> **WHAT YOU WILL DO**: Output, word for word and without pictures, the lines from the one containing "Select the '7 кг' gross weight value" through the final line of the listing below.

==============================

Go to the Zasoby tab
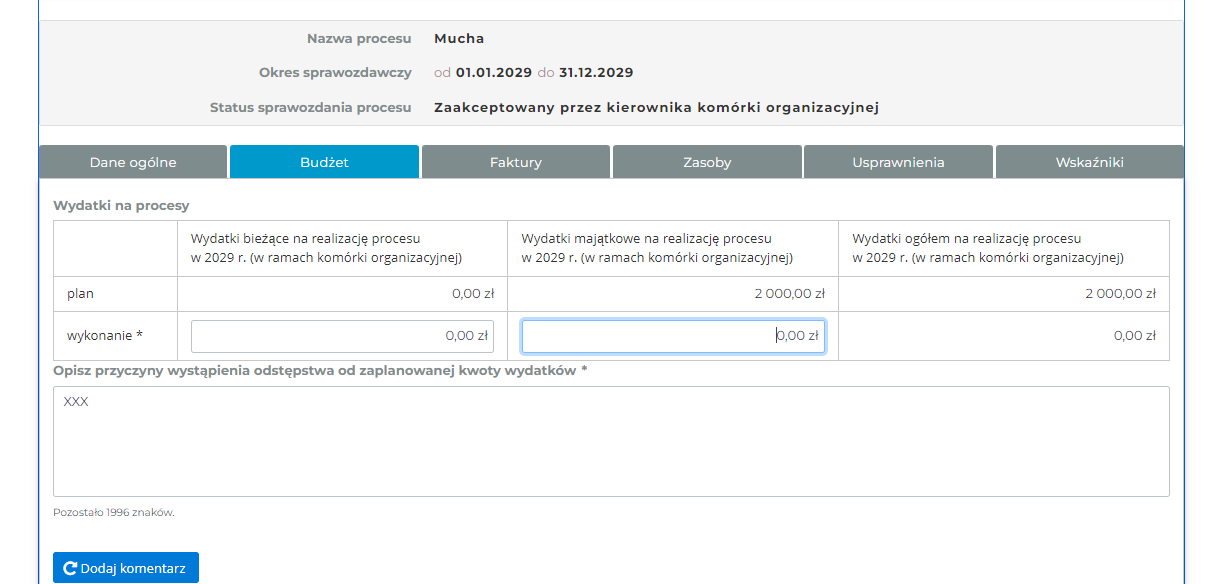 coord(707,162)
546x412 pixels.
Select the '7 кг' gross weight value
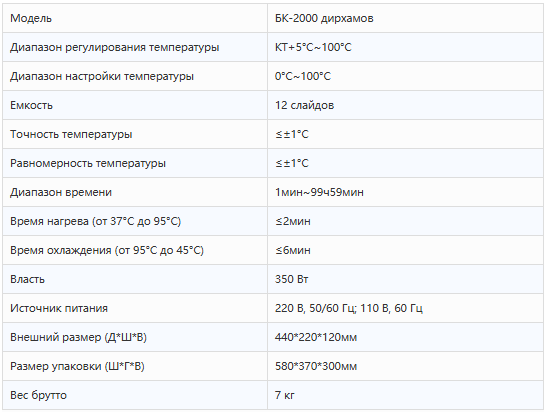tap(284, 395)
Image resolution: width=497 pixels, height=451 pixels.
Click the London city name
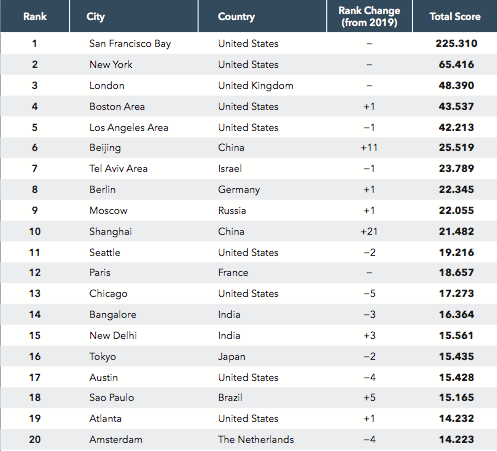107,86
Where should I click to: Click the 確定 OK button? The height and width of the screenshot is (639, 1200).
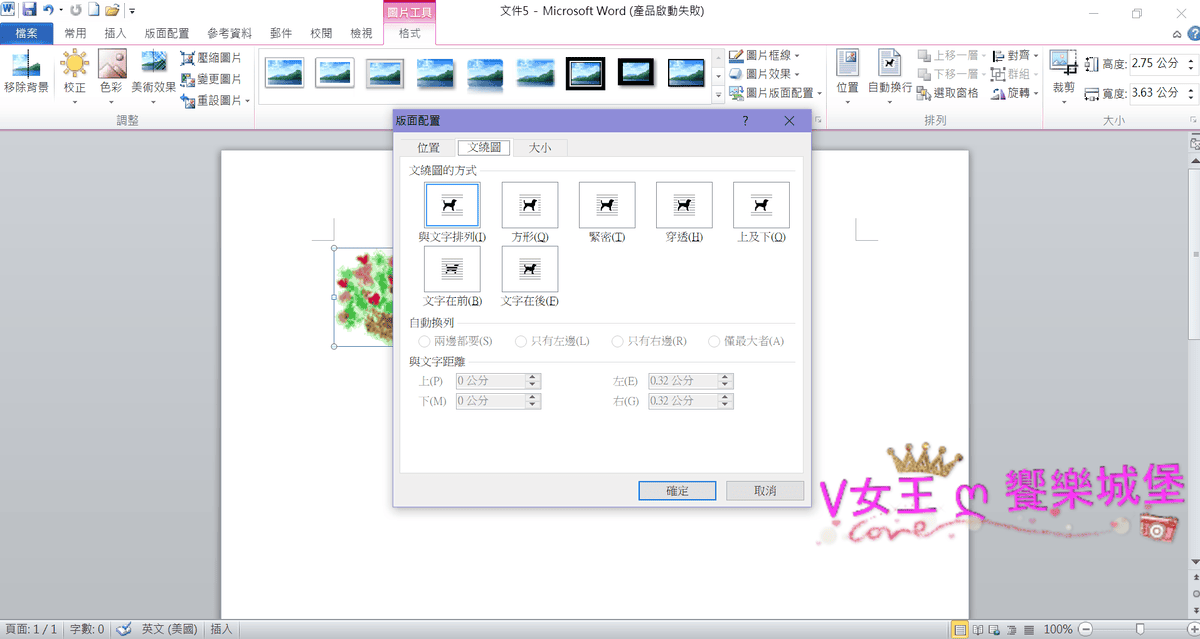677,490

==============================

> **TASK ANSWER**:
Select the '7 кг' gross weight value
tap(284, 395)
Image resolution: width=497 pixels, height=451 pixels.
Click the London city name
107,86
Where should I click to: Click the 確定 OK button? The height and width of the screenshot is (639, 1200).
677,490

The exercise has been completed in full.